--- Request ---
Reproduce the following text on statistical significance and Ioannidis's claim about published research findings, word for word and in full.
━━━ Text section
Armed with our Power surface, let’s revisit John Ioannidis’s claim according to which ‘Most Published Research Findings Are False’.
Ioannidis’s target is the immeasurable confusion generated by the widespread mistake of interpreting Fisher’s 5% statistical significance as implying a high probability that the hypothesis of interest is true. FPR<5%, hence PP>95%. As we have seen, this is far from being the general case: TPR=PP if and only if BO=FPR/FNR, which under prior indifference requires error symmetry.
Fisher’s 5% significance is neither a sufficient not a necessary condition for accepting the hypothesis of interest. Besides FPR, acceptance and rejection depend on BR, PP and TPR. Given FPR=5%, all combinations of the three variables lying on or above the curved surface indicate acceptance. But, contrary to Fisher’s criterion, combinations below the surface indicate rejection. The same is true for values of FPR below 5%, which are even more ‘significant’ according to Fisher’s criterion. These widen the curved surface and shrink the roof, thus enlarging the scope for acceptance, but may still indicate rejection for low priors and high standards of proof, if TPR power is not or cannot be high enough. On the other hand, TPR values above 5%, which according to Fisher’s criterion are ‘not significant’ and therefore imply unqualified rejection, reduce the curved surface and expand the roof, thus enlarging the scope for rejection, but may still indicate acceptance for higher priors and lower standards of proof, provided TPR power is high enough. Here are pictures for FPR=2.5% and 10%:
So let’s go back to where we started. We want to know whether a certain claim is true or false. But now, rather than seeing it from the perspective of a statistician who wants to test the claim, let’s see it from the perspective of a layman who wants to know if the claim has been tested and whether the evidence has converged towards a consensus, one way or the other.
━━━━━━
━━━ Listed entries
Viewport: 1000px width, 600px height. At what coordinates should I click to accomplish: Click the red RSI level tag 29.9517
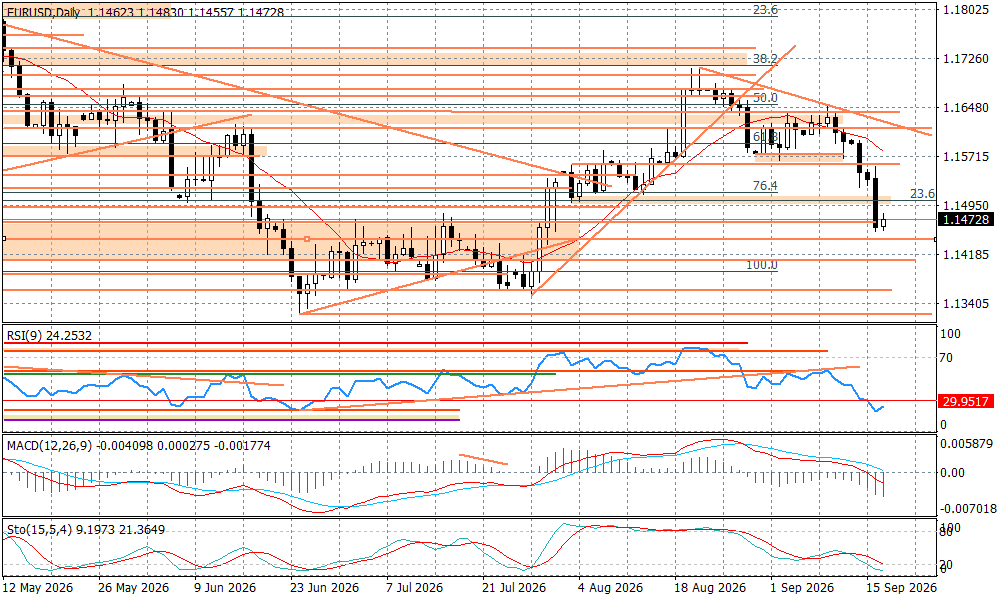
━━━━━━
━━━ Listed entries
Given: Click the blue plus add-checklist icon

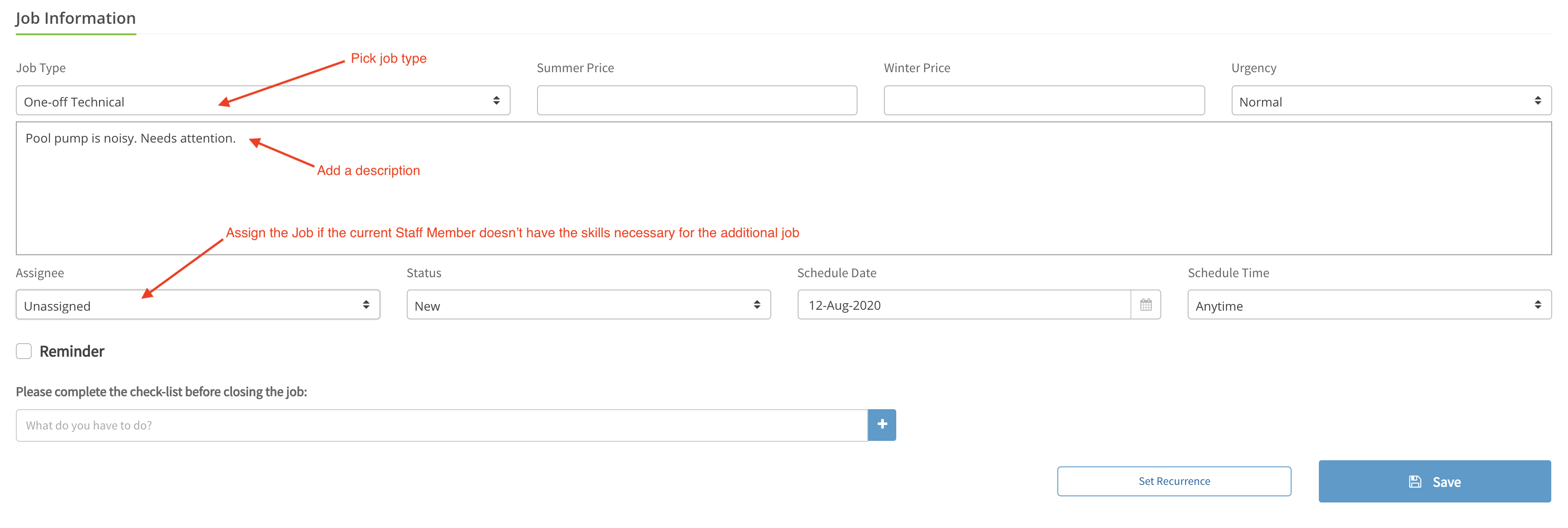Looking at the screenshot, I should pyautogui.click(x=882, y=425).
━━━━━━
--- The completed task ---
Armed with our Power surface, let’s revisit John Ioannidis’s claim according to which ‘Most Published Research Findings Are False’.
Ioannidis’s target is the immeasurable confusion generated by the widespread mistake of interpreting Fisher’s 5% statistical significance as implying a high probability that the hypothesis of interest is true. FPR<5%, hence PP>95%. As we have seen, this is far from being the general case: TPR=PP if and only if BO=FPR/FNR, which under prior indifference requires error symmetry.
Fisher’s 5% significance is neither a sufficient not a necessary condition for accepting the hypothesis of interest. Besides FPR, acceptance and rejection depend on BR, PP and TPR. Given FPR=5%, all combinations of the three variables lying on or above the curved surface indicate acceptance. But, contrary to Fisher’s criterion, combinations below the surface indicate rejection. The same is true for values of FPR below 5%, which are even more ‘significant’ according to Fisher’s criterion. These widen the curved surface and shrink the roof, thus enlarging the scope for acceptance, but may still indicate rejection for low priors and high standards of proof, if TPR power is not or cannot be high enough. On the other hand, TPR values above 5%, which according to Fisher’s criterion are ‘not significant’ and therefore imply unqualified rejection, reduce the curved surface and expand the roof, thus enlarging the scope for rejection, but may still indicate acceptance for higher priors and lower standards of proof, provided TPR power is high enough. Here are pictures for FPR=2.5% and 10%:
So let’s go back to where we started. We want to know whether a certain claim is true or false. But now, rather than seeing it from the perspective of a statistician who wants to test the claim, let’s see it from the perspective of a layman who wants to know if the claim has been tested and whether the evidence has converged towards a consensus, one way or the other.